+++ SUPPLIED MATERIAL +++
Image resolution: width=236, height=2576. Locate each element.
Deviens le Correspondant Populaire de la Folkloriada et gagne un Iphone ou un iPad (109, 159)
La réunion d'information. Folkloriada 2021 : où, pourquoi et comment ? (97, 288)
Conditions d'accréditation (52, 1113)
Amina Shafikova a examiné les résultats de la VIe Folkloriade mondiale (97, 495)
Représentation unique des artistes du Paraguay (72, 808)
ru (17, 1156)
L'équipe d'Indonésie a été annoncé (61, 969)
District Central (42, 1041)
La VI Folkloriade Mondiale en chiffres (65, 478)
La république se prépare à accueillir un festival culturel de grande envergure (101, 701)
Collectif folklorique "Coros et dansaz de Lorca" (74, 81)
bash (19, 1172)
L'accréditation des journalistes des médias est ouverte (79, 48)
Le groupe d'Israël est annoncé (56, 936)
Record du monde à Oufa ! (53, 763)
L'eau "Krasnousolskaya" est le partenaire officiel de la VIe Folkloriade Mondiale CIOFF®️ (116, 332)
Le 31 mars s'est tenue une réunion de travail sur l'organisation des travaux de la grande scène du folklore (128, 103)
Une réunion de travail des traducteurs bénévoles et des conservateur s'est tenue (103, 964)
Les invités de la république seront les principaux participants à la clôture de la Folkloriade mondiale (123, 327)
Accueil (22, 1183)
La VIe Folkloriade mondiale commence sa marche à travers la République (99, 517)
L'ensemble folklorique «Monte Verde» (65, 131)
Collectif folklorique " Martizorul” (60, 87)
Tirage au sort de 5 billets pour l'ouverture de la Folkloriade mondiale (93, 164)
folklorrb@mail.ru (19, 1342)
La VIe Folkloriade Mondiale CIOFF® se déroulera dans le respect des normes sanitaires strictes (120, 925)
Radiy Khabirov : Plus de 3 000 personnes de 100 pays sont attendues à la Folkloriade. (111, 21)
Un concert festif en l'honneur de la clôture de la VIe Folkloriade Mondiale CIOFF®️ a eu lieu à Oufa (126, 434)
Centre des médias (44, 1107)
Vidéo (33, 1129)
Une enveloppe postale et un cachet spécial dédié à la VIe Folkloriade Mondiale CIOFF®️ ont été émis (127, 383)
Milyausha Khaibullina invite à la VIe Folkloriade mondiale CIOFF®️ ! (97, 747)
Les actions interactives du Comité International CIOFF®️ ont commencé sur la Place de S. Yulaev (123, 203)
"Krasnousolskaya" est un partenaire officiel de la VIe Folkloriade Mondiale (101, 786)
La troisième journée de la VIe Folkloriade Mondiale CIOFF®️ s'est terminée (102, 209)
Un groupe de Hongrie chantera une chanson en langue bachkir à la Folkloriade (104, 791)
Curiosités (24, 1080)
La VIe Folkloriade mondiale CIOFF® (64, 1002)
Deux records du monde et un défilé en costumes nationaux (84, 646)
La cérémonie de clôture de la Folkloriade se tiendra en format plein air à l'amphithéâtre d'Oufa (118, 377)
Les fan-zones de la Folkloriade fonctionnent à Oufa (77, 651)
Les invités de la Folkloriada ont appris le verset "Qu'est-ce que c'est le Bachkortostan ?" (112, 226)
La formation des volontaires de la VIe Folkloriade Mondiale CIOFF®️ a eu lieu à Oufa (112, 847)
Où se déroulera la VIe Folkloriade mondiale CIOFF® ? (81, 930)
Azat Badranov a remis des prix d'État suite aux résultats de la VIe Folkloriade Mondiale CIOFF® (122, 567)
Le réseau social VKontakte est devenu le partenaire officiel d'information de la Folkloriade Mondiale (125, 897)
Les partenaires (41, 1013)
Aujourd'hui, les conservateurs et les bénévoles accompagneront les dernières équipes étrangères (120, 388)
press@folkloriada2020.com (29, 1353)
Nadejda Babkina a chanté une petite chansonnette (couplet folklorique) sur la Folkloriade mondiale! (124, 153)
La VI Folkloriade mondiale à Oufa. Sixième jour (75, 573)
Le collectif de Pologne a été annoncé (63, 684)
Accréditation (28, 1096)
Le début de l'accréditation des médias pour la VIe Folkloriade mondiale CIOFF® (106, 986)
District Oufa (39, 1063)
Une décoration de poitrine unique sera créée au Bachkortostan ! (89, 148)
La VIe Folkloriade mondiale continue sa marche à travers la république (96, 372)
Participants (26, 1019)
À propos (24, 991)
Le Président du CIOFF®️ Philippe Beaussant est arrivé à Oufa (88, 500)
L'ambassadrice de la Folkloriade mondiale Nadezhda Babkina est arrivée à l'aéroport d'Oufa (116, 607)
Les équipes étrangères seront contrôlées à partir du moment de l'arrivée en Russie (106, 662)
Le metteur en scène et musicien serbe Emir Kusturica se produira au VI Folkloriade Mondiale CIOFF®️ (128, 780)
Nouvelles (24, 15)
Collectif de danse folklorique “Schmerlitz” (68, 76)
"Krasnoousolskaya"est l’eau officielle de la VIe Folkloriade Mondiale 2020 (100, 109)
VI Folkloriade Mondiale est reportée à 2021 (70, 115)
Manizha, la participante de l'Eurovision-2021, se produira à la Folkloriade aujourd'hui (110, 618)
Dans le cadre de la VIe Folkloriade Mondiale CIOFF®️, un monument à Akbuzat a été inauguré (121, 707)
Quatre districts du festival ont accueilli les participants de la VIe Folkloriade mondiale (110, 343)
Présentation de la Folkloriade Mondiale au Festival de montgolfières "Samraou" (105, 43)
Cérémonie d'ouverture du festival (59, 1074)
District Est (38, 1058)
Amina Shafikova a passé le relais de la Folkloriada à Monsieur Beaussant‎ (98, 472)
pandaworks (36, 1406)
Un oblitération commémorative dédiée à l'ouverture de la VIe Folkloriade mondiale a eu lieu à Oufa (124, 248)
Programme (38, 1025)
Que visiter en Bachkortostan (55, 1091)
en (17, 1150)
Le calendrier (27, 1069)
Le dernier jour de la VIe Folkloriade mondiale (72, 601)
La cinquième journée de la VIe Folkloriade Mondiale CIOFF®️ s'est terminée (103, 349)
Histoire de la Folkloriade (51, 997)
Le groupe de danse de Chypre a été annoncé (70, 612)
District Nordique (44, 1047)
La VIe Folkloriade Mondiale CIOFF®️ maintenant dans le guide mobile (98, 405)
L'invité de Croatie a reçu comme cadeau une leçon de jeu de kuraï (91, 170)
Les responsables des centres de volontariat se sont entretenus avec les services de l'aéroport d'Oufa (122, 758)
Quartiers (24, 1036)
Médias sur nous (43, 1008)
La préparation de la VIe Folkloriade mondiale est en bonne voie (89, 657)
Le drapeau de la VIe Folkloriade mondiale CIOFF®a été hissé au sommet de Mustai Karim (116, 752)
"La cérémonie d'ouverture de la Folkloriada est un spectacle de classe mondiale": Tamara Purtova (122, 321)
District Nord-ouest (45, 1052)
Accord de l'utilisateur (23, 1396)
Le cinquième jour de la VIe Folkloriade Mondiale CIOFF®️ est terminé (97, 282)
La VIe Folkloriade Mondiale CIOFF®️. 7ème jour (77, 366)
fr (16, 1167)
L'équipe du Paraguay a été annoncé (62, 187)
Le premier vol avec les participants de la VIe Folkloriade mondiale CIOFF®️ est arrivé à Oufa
+++
_THE TASK_: Would you restate the records word for word?

_EXERCISE OUTPUT_:
Image resolution: width=236, height=2576. Locate each element.
Deviens le Correspondant Populaire de la Folkloriada et gagne un Iphone ou un iPad (109, 159)
La réunion d'information. Folkloriada 2021 : où, pourquoi et comment ? (97, 288)
Conditions d'accréditation (52, 1113)
Amina Shafikova a examiné les résultats de la VIe Folkloriade mondiale (97, 495)
Représentation unique des artistes du Paraguay (72, 808)
ru (17, 1156)
L'équipe d'Indonésie a été annoncé (61, 969)
District Central (42, 1041)
La VI Folkloriade Mondiale en chiffres (65, 478)
La république se prépare à accueillir un festival culturel de grande envergure (101, 701)
Collectif folklorique "Coros et dansaz de Lorca" (74, 81)
bash (19, 1172)
L'accréditation des journalistes des médias est ouverte (79, 48)
Le groupe d'Israël est annoncé (56, 936)
Record du monde à Oufa ! (53, 763)
L'eau "Krasnousolskaya" est le partenaire officiel de la VIe Folkloriade Mondiale CIOFF®️ (116, 332)
Le 31 mars s'est tenue une réunion de travail sur l'organisation des travaux de la grande scène du folklore (128, 103)
Une réunion de travail des traducteurs bénévoles et des conservateur s'est tenue (103, 964)
Les invités de la république seront les principaux participants à la clôture de la Folkloriade mondiale (123, 327)
Accueil (22, 1183)
La VIe Folkloriade mondiale commence sa marche à travers la République (99, 517)
L'ensemble folklorique «Monte Verde» (65, 131)
Collectif folklorique " Martizorul” (60, 87)
Tirage au sort de 5 billets pour l'ouverture de la Folkloriade mondiale (93, 164)
folklorrb@mail.ru (19, 1342)
La VIe Folkloriade Mondiale CIOFF® se déroulera dans le respect des normes sanitaires strictes (120, 925)
Radiy Khabirov : Plus de 3 000 personnes de 100 pays sont attendues à la Folkloriade. (111, 21)
Un concert festif en l'honneur de la clôture de la VIe Folkloriade Mondiale CIOFF®️ a eu lieu à Oufa (126, 434)
Centre des médias (44, 1107)
Vidéo (33, 1129)
Une enveloppe postale et un cachet spécial dédié à la VIe Folkloriade Mondiale CIOFF®️ ont été émis (127, 383)
Milyausha Khaibullina invite à la VIe Folkloriade mondiale CIOFF®️ ! (97, 747)
Les actions interactives du Comité International CIOFF®️ ont commencé sur la Place de S. Yulaev (123, 203)
"Krasnousolskaya" est un partenaire officiel de la VIe Folkloriade Mondiale (101, 786)
La troisième journée de la VIe Folkloriade Mondiale CIOFF®️ s'est terminée (102, 209)
Un groupe de Hongrie chantera une chanson en langue bachkir à la Folkloriade (104, 791)
Curiosités (24, 1080)
La VIe Folkloriade mondiale CIOFF® (64, 1002)
Deux records du monde et un défilé en costumes nationaux (84, 646)
La cérémonie de clôture de la Folkloriade se tiendra en format plein air à l'amphithéâtre d'Oufa (118, 377)
Les fan-zones de la Folkloriade fonctionnent à Oufa (77, 651)
Les invités de la Folkloriada ont appris le verset "Qu'est-ce que c'est le Bachkortostan ?" (112, 226)
La formation des volontaires de la VIe Folkloriade Mondiale CIOFF®️ a eu lieu à Oufa (112, 847)
Où se déroulera la VIe Folkloriade mondiale CIOFF® ? (81, 930)
Azat Badranov a remis des prix d'État suite aux résultats de la VIe Folkloriade Mondiale CIOFF® (122, 567)
Le réseau social VKontakte est devenu le partenaire officiel d'information de la Folkloriade Mondiale (125, 897)
Les partenaires (41, 1013)
Aujourd'hui, les conservateurs et les bénévoles accompagneront les dernières équipes étrangères (120, 388)
press@folkloriada2020.com (29, 1353)
Nadejda Babkina a chanté une petite chansonnette (couplet folklorique) sur la Folkloriade mondiale! (124, 153)
La VI Folkloriade mondiale à Oufa. Sixième jour (75, 573)
Le collectif de Pologne a été annoncé (63, 684)
Accréditation (28, 1096)
Le début de l'accréditation des médias pour la VIe Folkloriade mondiale CIOFF® (106, 986)
District Oufa (39, 1063)
Une décoration de poitrine unique sera créée au Bachkortostan ! (89, 148)
La VIe Folkloriade mondiale continue sa marche à travers la république (96, 372)
Participants (26, 1019)
À propos (24, 991)
Le Président du CIOFF®️ Philippe Beaussant est arrivé à Oufa (88, 500)
L'ambassadrice de la Folkloriade mondiale Nadezhda Babkina est arrivée à l'aéroport d'Oufa (116, 607)
Les équipes étrangères seront contrôlées à partir du moment de l'arrivée en Russie (106, 662)
Le metteur en scène et musicien serbe Emir Kusturica se produira au VI Folkloriade Mondiale CIOFF®️ (128, 780)
Nouvelles (24, 15)
Collectif de danse folklorique “Schmerlitz” (68, 76)
"Krasnoousolskaya"est l’eau officielle de la VIe Folkloriade Mondiale 2020 (100, 109)
VI Folkloriade Mondiale est reportée à 2021 (70, 115)
Manizha, la participante de l'Eurovision-2021, se produira à la Folkloriade aujourd'hui (110, 618)
Dans le cadre de la VIe Folkloriade Mondiale CIOFF®️, un monument à Akbuzat a été inauguré (121, 707)
Quatre districts du festival ont accueilli les participants de la VIe Folkloriade mondiale (110, 343)
Présentation de la Folkloriade Mondiale au Festival de montgolfières "Samraou" (105, 43)
Cérémonie d'ouverture du festival (59, 1074)
District Est (38, 1058)
Amina Shafikova a passé le relais de la Folkloriada à Monsieur Beaussant‎ (98, 472)
pandaworks (36, 1406)
Un oblitération commémorative dédiée à l'ouverture de la VIe Folkloriade mondiale a eu lieu à Oufa (124, 248)
Programme (38, 1025)
Que visiter en Bachkortostan (55, 1091)
en (17, 1150)
Le calendrier (27, 1069)
Le dernier jour de la VIe Folkloriade mondiale (72, 601)
La cinquième journée de la VIe Folkloriade Mondiale CIOFF®️ s'est terminée (103, 349)
Histoire de la Folkloriade (51, 997)
Le groupe de danse de Chypre a été annoncé (70, 612)
District Nordique (44, 1047)
La VIe Folkloriade Mondiale CIOFF®️ maintenant dans le guide mobile (98, 405)
L'invité de Croatie a reçu comme cadeau une leçon de jeu de kuraï (91, 170)
Les responsables des centres de volontariat se sont entretenus avec les services de l'aéroport d'Oufa (122, 758)
Quartiers (24, 1036)
Médias sur nous (43, 1008)
La préparation de la VIe Folkloriade mondiale est en bonne voie (89, 657)
Le drapeau de la VIe Folkloriade mondiale CIOFF®a été hissé au sommet de Mustai Karim (116, 752)
"La cérémonie d'ouverture de la Folkloriada est un spectacle de classe mondiale": Tamara Purtova (122, 321)
District Nord-ouest (45, 1052)
Accord de l'utilisateur (23, 1396)
Le cinquième jour de la VIe Folkloriade Mondiale CIOFF®️ est terminé (97, 282)
La VIe Folkloriade Mondiale CIOFF®️. 7ème jour (77, 366)
fr (16, 1167)
L'équipe du Paraguay a été annoncé (62, 187)
Le premier vol avec les participants de la VIe Folkloriade mondiale CIOFF®️ est arrivé à Oufa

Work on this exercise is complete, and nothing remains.